▸ AVAILABLE DATA
▽
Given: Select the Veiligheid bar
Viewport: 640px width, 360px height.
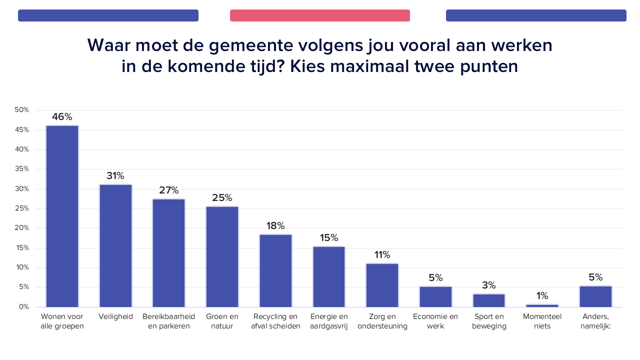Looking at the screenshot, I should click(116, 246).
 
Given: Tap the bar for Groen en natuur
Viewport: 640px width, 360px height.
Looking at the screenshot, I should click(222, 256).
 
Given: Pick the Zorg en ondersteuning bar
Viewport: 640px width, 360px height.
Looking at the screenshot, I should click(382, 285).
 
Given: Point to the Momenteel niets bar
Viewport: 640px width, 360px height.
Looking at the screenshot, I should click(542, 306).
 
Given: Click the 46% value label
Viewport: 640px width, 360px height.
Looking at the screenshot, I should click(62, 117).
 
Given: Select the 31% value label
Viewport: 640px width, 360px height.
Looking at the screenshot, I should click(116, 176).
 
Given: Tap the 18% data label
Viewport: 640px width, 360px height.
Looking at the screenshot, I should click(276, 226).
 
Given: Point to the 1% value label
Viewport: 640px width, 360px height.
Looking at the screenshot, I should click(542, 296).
△
▽
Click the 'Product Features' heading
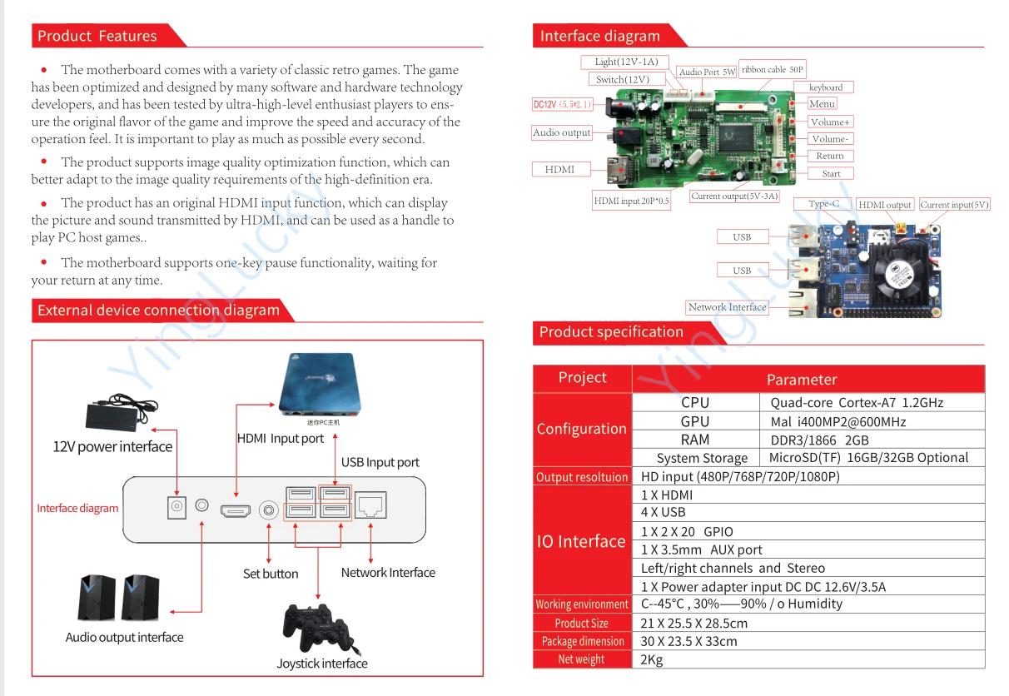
△
▸ SET EXERCISE
Please reproduce word for word the stretch of items from the line containing "Given: Select the Veiligheid bar" through the line containing "Looking at the screenshot, I should click(542, 296).". Omit the pictures.

▸ EXERCISE RESPONSE
Given: Select the Veiligheid bar
Viewport: 640px width, 360px height.
Looking at the screenshot, I should click(116, 246).
 
Given: Tap the bar for Groen en natuur
Viewport: 640px width, 360px height.
Looking at the screenshot, I should click(222, 256).
 
Given: Pick the Zorg en ondersteuning bar
Viewport: 640px width, 360px height.
Looking at the screenshot, I should click(382, 285).
 
Given: Point to the Momenteel niets bar
Viewport: 640px width, 360px height.
Looking at the screenshot, I should click(542, 306).
 
Given: Click the 46% value label
Viewport: 640px width, 360px height.
Looking at the screenshot, I should click(62, 117).
 
Given: Select the 31% value label
Viewport: 640px width, 360px height.
Looking at the screenshot, I should click(116, 176).
 
Given: Tap the 18% data label
Viewport: 640px width, 360px height.
Looking at the screenshot, I should click(276, 226).
 
Given: Point to the 1% value label
Viewport: 640px width, 360px height.
Looking at the screenshot, I should click(542, 296).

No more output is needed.